SOURCE:
The still uncertain but more than 100 death toll of Hurricane Ian and its vast devastation of Florida homes and businesses have evoked descriptors such as “historic” and “Biblical proportions.”
Those terms, while appropriate, are eclipsed in the timeline of Florida history by the hurricane in September 1928 that killed an estimated 3,000 people in the Everglades. That number not only dwarfs Ian, but also exceeds the 1,800 fatalities of Hurricane Katrina in 2005 and is second only to a 1900 hurricane that killed 5,000 people in the Galveston, Texas area.
As with Ian, destructive wind and raging water brought down the wrath of nature during the 1928 storm. That time, the source of water was the Everglades’ Lake Okeechobee, “big water” in the Seminole Indian language and the country’s second largest freshwater lake.
Bordering the southeastern shore of the lake are several towns whose economies rely on winter vegetable farming in the area’s rich black soil. One of these communities is my hometown of Pahokee, “grassy water” in Seminole.
The ’28 Hurricane came onshore in the Palm Beaches on September 16 and crawled westward to the lake 40 miles away. The initial east-west wind was estimated at 155 miles per hour, but likely was higher since the local measuring equipment broke at that velocity.
The storm at first piled up the shallow waters westward. Then, following passage of the storm’s eye, the west-east wind drove the backed-up water over the lake’s low soil dike. The surge was estimated at 16-18 feet.
This onslaught destroyed hundreds of buildings and produced epic loss of life. The Pahokee area was the most affected, since it was the only town sited directly on the lake. The shoreline borders Main Street.
Most of the victims were poor field hands who lived in shacks, many of which were swept into the extensive network of canals that drained the swampy Everglades so crops could be grown in the fertile muck. But even stronger residential and business structures suffered devastation.
After the wind and waters subsided, bizarre stories emerged: Entire families killed; cars swept off the road into one of the canals and everyone in them drowning; people using axes to chop through roofs to escape homes tossed into the canals; people blown into the canals surviving by hanging onto empty barrels flung from oil platforms and doors from destroyed houses.
So many corpses littered the landscape that they had to be buried in mass graves -- two sites in West Palm Beach and one holding 1,600 victims in Port Mayaca, a community a few miles north of Pahokee. Some bodies were merely covered with lime to prevent disease and left to decay.
Following the storm, President Herbert Hoover led an initiative to build a levee around Lake Okeechobee. Some politicians suggested the area be abandoned, with all residents evacuated and a fence built around the area.
But the President was adamant. He was an engineer and as Secretary of Commerce had overseen America’s shipping food to Europe during World War I. President Hoover valued the contribution of the Everglades’ winter crops to that program.
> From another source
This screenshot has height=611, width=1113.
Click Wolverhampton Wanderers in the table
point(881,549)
Subsequently, a 143-mile-long levee was constructed and named for President Hoover. It stands 30 feet high on average and slopes gently drown to the lake on one side and down to the Everglades on the other. Where my back yard ended, the levee began.
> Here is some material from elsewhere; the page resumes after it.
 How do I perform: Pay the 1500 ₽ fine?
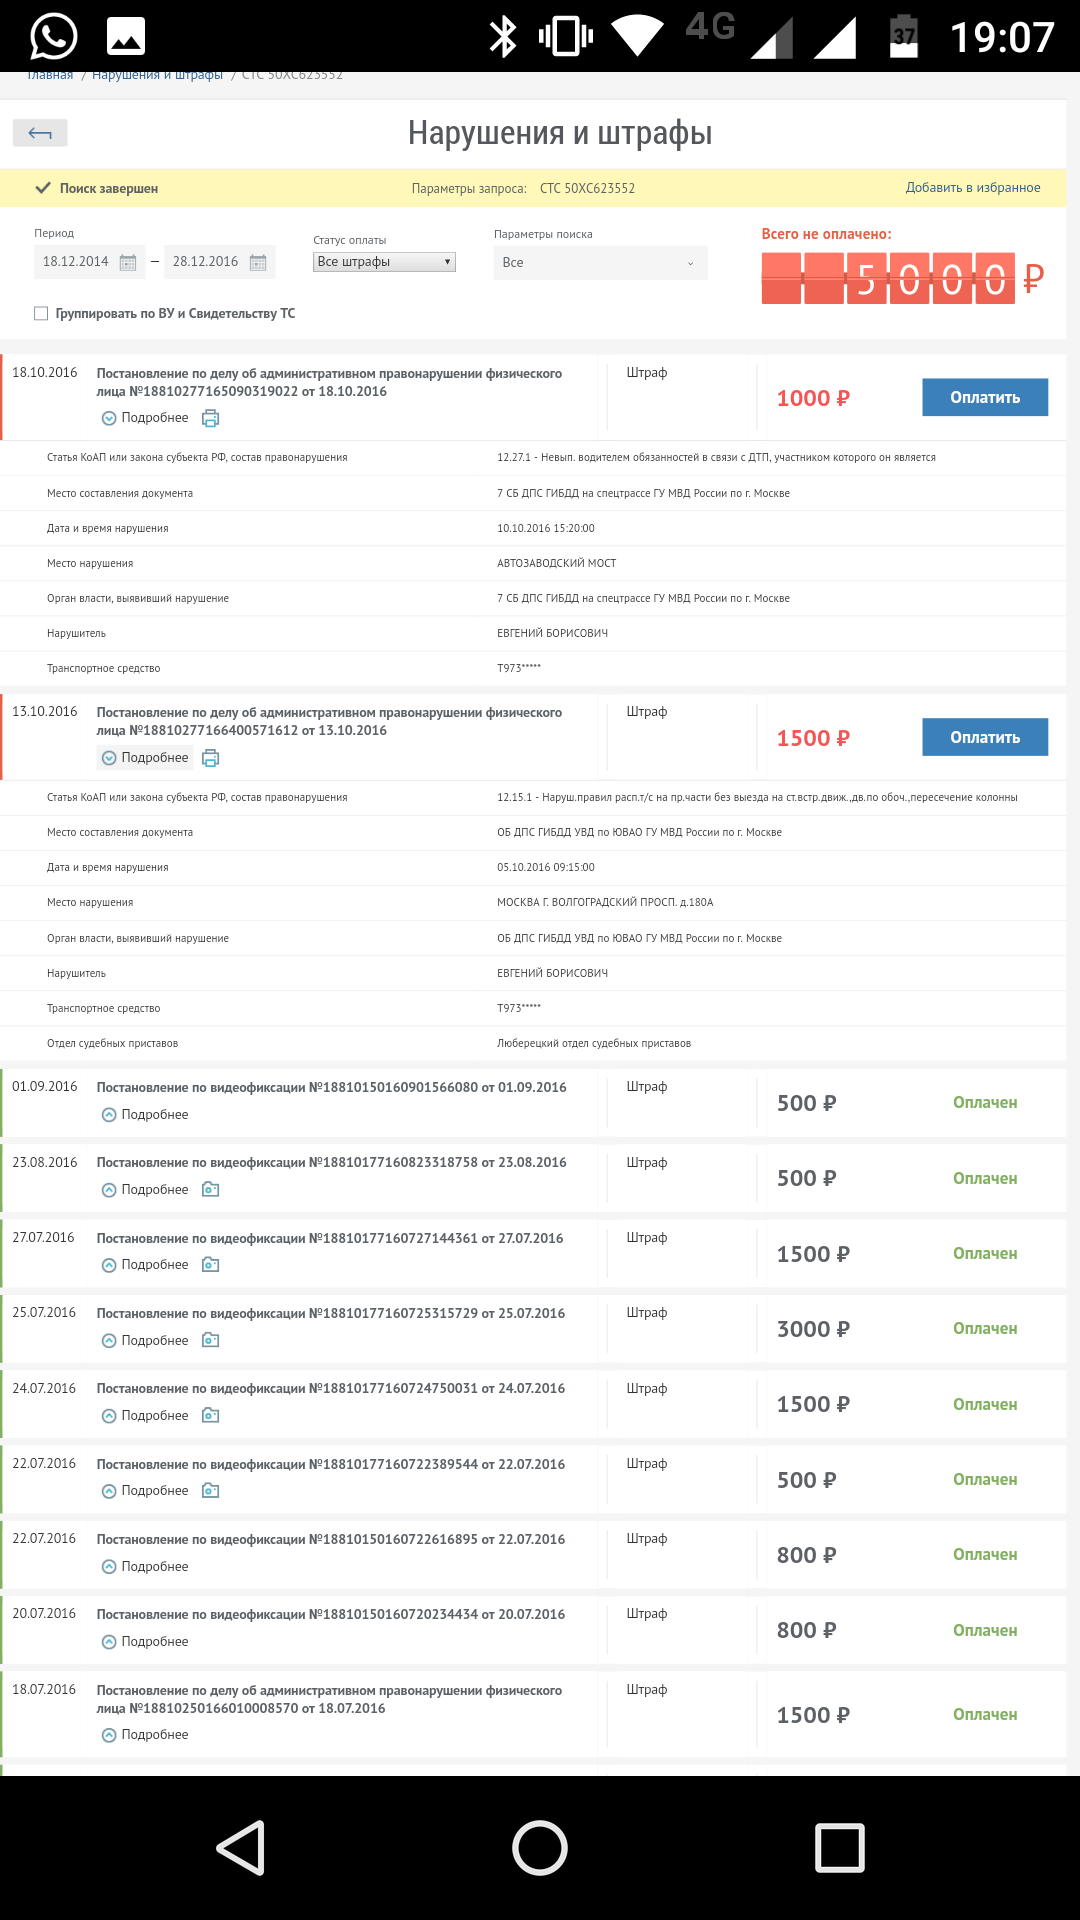click(985, 737)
The levee’s top is wide enough for two cars to pass in opposite directions. In Pahokee, paved access leads from Main Street to the top, enabling the levee to double as a lover’s lane.
Hurricanes have continued to batter the Everglades and the Hoover levee. One report asserted that parts of the structure were in “grave and imminent danger.” These conditions led to a decades-long program to shore up the barrier and avoid a repeat of the 1928 tragedy. The effort is expected to be completed this year.
Tom Elliott is a retired New York City Corporate Communications Executive who now lives in Norwalk with his wife, Kay. Both are Florida natives who have personally experienced several hurricanes.